What you will do: Nothing in the entries may be altered; copy them in full.

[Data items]

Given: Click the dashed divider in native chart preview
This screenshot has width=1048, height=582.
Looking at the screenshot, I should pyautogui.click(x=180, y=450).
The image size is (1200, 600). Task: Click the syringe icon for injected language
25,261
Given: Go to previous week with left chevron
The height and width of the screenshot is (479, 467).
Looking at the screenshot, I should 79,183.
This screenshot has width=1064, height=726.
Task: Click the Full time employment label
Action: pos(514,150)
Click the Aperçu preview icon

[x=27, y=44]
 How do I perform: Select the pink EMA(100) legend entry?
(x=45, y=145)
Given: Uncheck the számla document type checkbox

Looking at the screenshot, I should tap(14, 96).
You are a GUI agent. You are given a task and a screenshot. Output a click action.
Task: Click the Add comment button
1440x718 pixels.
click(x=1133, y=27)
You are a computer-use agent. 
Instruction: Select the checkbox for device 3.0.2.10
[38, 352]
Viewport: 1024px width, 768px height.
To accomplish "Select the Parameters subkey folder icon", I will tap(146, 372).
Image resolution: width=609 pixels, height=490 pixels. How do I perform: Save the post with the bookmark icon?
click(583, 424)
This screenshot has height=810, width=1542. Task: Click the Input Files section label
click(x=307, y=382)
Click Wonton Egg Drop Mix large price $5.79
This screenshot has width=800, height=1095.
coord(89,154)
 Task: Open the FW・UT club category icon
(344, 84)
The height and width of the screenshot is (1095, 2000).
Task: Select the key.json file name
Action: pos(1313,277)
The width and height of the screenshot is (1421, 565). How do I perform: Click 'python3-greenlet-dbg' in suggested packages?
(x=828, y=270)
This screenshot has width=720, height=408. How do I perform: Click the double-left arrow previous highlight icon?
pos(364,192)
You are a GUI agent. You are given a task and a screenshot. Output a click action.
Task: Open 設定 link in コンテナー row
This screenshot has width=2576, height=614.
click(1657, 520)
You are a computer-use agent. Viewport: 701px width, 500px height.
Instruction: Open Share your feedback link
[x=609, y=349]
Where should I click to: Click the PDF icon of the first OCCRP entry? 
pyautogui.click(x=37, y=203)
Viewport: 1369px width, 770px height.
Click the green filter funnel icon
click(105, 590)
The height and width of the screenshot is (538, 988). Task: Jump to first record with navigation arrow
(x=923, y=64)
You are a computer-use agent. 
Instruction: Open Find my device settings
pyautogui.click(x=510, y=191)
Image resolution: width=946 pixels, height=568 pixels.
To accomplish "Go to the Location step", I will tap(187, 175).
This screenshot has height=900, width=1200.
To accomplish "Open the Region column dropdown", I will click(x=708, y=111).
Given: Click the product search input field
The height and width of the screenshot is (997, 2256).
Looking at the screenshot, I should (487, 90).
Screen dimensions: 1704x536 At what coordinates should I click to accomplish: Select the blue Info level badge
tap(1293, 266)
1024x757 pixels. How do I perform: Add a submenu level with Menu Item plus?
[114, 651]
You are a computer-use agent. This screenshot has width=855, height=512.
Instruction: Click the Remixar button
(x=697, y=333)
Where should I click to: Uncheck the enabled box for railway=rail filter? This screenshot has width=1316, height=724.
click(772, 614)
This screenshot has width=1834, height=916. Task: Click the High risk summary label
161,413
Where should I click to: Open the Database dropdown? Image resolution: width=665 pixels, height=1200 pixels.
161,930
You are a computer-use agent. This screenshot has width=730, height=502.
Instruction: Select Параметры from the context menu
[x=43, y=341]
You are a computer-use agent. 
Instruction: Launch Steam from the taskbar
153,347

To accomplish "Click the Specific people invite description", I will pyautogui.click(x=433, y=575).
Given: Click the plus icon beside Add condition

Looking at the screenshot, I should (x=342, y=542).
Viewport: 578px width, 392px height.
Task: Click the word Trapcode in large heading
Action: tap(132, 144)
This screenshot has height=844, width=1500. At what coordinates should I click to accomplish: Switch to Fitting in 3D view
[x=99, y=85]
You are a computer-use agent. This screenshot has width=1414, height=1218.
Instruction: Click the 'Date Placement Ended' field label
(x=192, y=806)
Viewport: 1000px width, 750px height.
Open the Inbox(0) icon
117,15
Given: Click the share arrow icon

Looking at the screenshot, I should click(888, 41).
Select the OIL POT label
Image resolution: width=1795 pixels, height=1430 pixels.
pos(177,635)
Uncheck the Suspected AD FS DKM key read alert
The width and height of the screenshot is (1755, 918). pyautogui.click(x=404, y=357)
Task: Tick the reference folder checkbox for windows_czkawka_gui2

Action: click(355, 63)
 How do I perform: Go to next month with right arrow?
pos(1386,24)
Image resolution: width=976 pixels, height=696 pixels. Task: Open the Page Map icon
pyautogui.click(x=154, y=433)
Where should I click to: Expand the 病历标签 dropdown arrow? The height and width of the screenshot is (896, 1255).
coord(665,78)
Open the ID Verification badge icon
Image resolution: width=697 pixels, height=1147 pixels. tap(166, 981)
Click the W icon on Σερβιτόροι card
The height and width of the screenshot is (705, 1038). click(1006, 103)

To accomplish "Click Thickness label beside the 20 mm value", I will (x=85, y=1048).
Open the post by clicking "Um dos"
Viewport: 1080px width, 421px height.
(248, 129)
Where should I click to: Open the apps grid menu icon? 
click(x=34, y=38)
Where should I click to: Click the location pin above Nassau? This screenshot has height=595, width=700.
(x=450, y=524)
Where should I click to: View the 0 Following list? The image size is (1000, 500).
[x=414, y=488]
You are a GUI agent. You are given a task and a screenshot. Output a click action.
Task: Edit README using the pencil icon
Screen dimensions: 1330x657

Solution to the exercise:
Given: Click the dashed divider in native chart preview
This screenshot has width=1048, height=582.
Looking at the screenshot, I should pyautogui.click(x=180, y=450).
The image size is (1200, 600). Task: Click the syringe icon for injected language
25,261
Given: Go to previous week with left chevron
The height and width of the screenshot is (479, 467).
Looking at the screenshot, I should 79,183.
This screenshot has width=1064, height=726.
Task: Click the Full time employment label
Action: pos(514,150)
Click the Aperçu preview icon

[x=27, y=44]
 How do I perform: Select the pink EMA(100) legend entry?
(x=45, y=145)
Given: Uncheck the számla document type checkbox

Looking at the screenshot, I should tap(14, 96).
You are a GUI agent. You are given a task and a screenshot. Output a click action.
Task: Click the Add comment button
1440x718 pixels.
click(x=1133, y=27)
You are a computer-use agent. 
Instruction: Select the checkbox for device 3.0.2.10
[38, 352]
Viewport: 1024px width, 768px height.
To accomplish "Select the Parameters subkey folder icon", I will tap(146, 372).
Image resolution: width=609 pixels, height=490 pixels. How do I perform: Save the post with the bookmark icon?
click(583, 424)
This screenshot has height=810, width=1542. Task: Click the Input Files section label
click(x=307, y=382)
Click Wonton Egg Drop Mix large price $5.79
This screenshot has width=800, height=1095.
coord(89,154)
 Task: Open the FW・UT club category icon
(344, 84)
The height and width of the screenshot is (1095, 2000).
Task: Select the key.json file name
Action: pos(1313,277)
The width and height of the screenshot is (1421, 565). How do I perform: Click 'python3-greenlet-dbg' in suggested packages?
(x=828, y=270)
This screenshot has width=720, height=408. How do I perform: Click the double-left arrow previous highlight icon?
pos(364,192)
You are a GUI agent. You are given a task and a screenshot. Output a click action.
Task: Open 設定 link in コンテナー row
This screenshot has width=2576, height=614.
click(1657, 520)
You are a computer-use agent. Viewport: 701px width, 500px height.
Instruction: Open Share your feedback link
[x=609, y=349]
Where should I click to: Click the PDF icon of the first OCCRP entry? 
pyautogui.click(x=37, y=203)
Viewport: 1369px width, 770px height.
Click the green filter funnel icon
click(105, 590)
The height and width of the screenshot is (538, 988). Task: Jump to first record with navigation arrow
(x=923, y=64)
You are a computer-use agent. 
Instruction: Open Find my device settings
pyautogui.click(x=510, y=191)
Image resolution: width=946 pixels, height=568 pixels.
To accomplish "Go to the Location step", I will tap(187, 175).
This screenshot has height=900, width=1200.
To accomplish "Open the Region column dropdown", I will click(x=708, y=111).
Given: Click the product search input field
The height and width of the screenshot is (997, 2256).
Looking at the screenshot, I should (487, 90).
Screen dimensions: 1704x536 At what coordinates should I click to accomplish: Select the blue Info level badge
tap(1293, 266)
1024x757 pixels. How do I perform: Add a submenu level with Menu Item plus?
[114, 651]
You are a computer-use agent. This screenshot has width=855, height=512.
Instruction: Click the Remixar button
(x=697, y=333)
Where should I click to: Uncheck the enabled box for railway=rail filter? This screenshot has width=1316, height=724.
click(772, 614)
This screenshot has width=1834, height=916. Task: Click the High risk summary label
161,413
Where should I click to: Open the Database dropdown? Image resolution: width=665 pixels, height=1200 pixels.
161,930
You are a computer-use agent. This screenshot has width=730, height=502.
Instruction: Select Параметры from the context menu
[x=43, y=341]
You are a computer-use agent. 
Instruction: Launch Steam from the taskbar
153,347

To accomplish "Click the Specific people invite description", I will pyautogui.click(x=433, y=575).
Given: Click the plus icon beside Add condition

Looking at the screenshot, I should (x=342, y=542).
Viewport: 578px width, 392px height.
Task: Click the word Trapcode in large heading
Action: tap(132, 144)
This screenshot has height=844, width=1500. At what coordinates should I click to accomplish: Switch to Fitting in 3D view
[x=99, y=85]
You are a computer-use agent. This screenshot has width=1414, height=1218.
Instruction: Click the 'Date Placement Ended' field label
(x=192, y=806)
Viewport: 1000px width, 750px height.
Open the Inbox(0) icon
117,15
Given: Click the share arrow icon

Looking at the screenshot, I should click(888, 41).
Select the OIL POT label
Image resolution: width=1795 pixels, height=1430 pixels.
pos(177,635)
Uncheck the Suspected AD FS DKM key read alert
The width and height of the screenshot is (1755, 918). pyautogui.click(x=404, y=357)
Task: Tick the reference folder checkbox for windows_czkawka_gui2

Action: click(355, 63)
 How do I perform: Go to next month with right arrow?
pos(1386,24)
Image resolution: width=976 pixels, height=696 pixels. Task: Open the Page Map icon
pyautogui.click(x=154, y=433)
Where should I click to: Expand the 病历标签 dropdown arrow? The height and width of the screenshot is (896, 1255).
coord(665,78)
Open the ID Verification badge icon
Image resolution: width=697 pixels, height=1147 pixels. tap(166, 981)
Click the W icon on Σερβιτόροι card
The height and width of the screenshot is (705, 1038). click(1006, 103)

To accomplish "Click Thickness label beside the 20 mm value", I will (x=85, y=1048).
Open the post by clicking "Um dos"
Viewport: 1080px width, 421px height.
(248, 129)
Where should I click to: Open the apps grid menu icon? 
click(x=34, y=38)
Where should I click to: Click the location pin above Nassau? This screenshot has height=595, width=700.
(x=450, y=524)
Where should I click to: View the 0 Following list? The image size is (1000, 500).
[x=414, y=488]
You are a GUI agent. You are given a task and a screenshot. Output a click action.
Task: Edit README using the pencil icon
Screen dimensions: 1330x657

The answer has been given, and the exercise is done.